In Hadoop definative guide I think author meant that it is a common practice to write MR-job that produces some raw data and keeps it in some folder. Than you create Hive external table which will look into that folder. And than safelly run queries without the risk to drop table etc.
In other words - you can do MR job that produces some generic data and than use Hive external table as a source of data for insert into managed tables. It helps you to avoid creating boring similar MR jobs and delegate this task to Hive queries - you create query that takes data from external table, aggregates/processes it how you want and puts the result into managed tables.
Another goal of external table is to use as a source data from remote servers, e.g. in csv format.
There is no reason to move table to managed unless you are going to enable ACID or other features supported only for managed tables.

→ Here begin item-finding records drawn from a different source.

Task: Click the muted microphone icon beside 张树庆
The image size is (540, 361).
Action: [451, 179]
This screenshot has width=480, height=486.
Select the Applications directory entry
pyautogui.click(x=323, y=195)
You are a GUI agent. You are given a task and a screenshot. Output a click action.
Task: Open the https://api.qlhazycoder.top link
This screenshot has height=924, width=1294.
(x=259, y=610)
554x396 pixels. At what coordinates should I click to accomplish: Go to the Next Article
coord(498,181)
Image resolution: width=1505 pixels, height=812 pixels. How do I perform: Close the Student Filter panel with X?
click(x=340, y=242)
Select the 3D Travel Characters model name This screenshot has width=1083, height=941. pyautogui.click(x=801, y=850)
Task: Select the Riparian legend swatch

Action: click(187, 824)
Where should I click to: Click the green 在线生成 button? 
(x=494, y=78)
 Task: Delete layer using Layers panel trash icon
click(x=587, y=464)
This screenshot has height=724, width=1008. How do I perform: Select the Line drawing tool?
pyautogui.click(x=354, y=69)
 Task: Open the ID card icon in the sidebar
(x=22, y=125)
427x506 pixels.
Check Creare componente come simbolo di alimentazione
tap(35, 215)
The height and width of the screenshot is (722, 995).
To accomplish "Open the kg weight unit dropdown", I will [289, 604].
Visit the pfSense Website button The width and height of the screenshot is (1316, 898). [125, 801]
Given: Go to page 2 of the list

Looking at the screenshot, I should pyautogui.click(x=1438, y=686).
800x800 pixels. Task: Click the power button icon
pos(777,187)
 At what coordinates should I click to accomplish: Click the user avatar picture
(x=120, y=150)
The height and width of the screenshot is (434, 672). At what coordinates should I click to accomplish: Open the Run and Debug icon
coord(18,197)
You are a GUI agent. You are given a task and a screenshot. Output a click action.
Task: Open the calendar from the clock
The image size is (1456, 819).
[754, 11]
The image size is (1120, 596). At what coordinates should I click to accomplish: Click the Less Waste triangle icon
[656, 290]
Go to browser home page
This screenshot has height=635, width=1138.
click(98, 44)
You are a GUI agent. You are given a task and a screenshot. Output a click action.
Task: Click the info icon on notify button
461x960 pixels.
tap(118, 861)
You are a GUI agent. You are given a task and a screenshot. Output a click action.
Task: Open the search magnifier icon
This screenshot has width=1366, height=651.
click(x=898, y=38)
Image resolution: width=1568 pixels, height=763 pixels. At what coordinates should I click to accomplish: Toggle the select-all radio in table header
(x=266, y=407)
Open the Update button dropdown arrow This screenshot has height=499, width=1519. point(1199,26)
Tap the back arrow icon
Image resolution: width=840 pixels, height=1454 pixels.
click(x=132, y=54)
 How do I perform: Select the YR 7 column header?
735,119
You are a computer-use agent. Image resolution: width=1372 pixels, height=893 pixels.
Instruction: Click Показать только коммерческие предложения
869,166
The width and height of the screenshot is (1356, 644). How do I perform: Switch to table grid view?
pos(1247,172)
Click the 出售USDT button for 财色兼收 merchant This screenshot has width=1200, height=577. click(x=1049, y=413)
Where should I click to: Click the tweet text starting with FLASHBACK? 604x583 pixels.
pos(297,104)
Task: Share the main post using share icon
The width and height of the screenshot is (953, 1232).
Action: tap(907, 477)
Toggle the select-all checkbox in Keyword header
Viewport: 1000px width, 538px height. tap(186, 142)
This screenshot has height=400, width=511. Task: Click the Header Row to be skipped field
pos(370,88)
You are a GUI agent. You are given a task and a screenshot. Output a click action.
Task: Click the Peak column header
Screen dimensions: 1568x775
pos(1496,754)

The list of differences in features supported by managed/external tables may change in future, better use current documentation. Currently these features are:
ARCHIVE/UNARCHIVE/TRUNCATE/MERGE/CONCATENATE only work for managed
tables
DROP deletes data for managed tables while it only deletes
metadata for external ones
ACID/Transactional only works for
managed tables
Query Results Caching only works for managed
tables
Only the RELY constraint is allowed on external tables
Some Materialized View features only work on managed tables
You can create both EXTERNAL and MANAGED tables on top of the same location, see this answer with more details and tests: https://stackoverflow.com/a/54038932/2700344
Data structure has nothing in common with external/managed table type. If you want to change structure you do not necessarily need to change table managed/external type
It is also mentioned in the book.
when your table is external table.
you can use other technologies like PIG,Cascading or Mapreduce to process it .
You can also use multiple schemas for that dataset.
and You can also create data lazily if it is external table.
when you decide that dataset should be used by only Hive,make it hive managed table.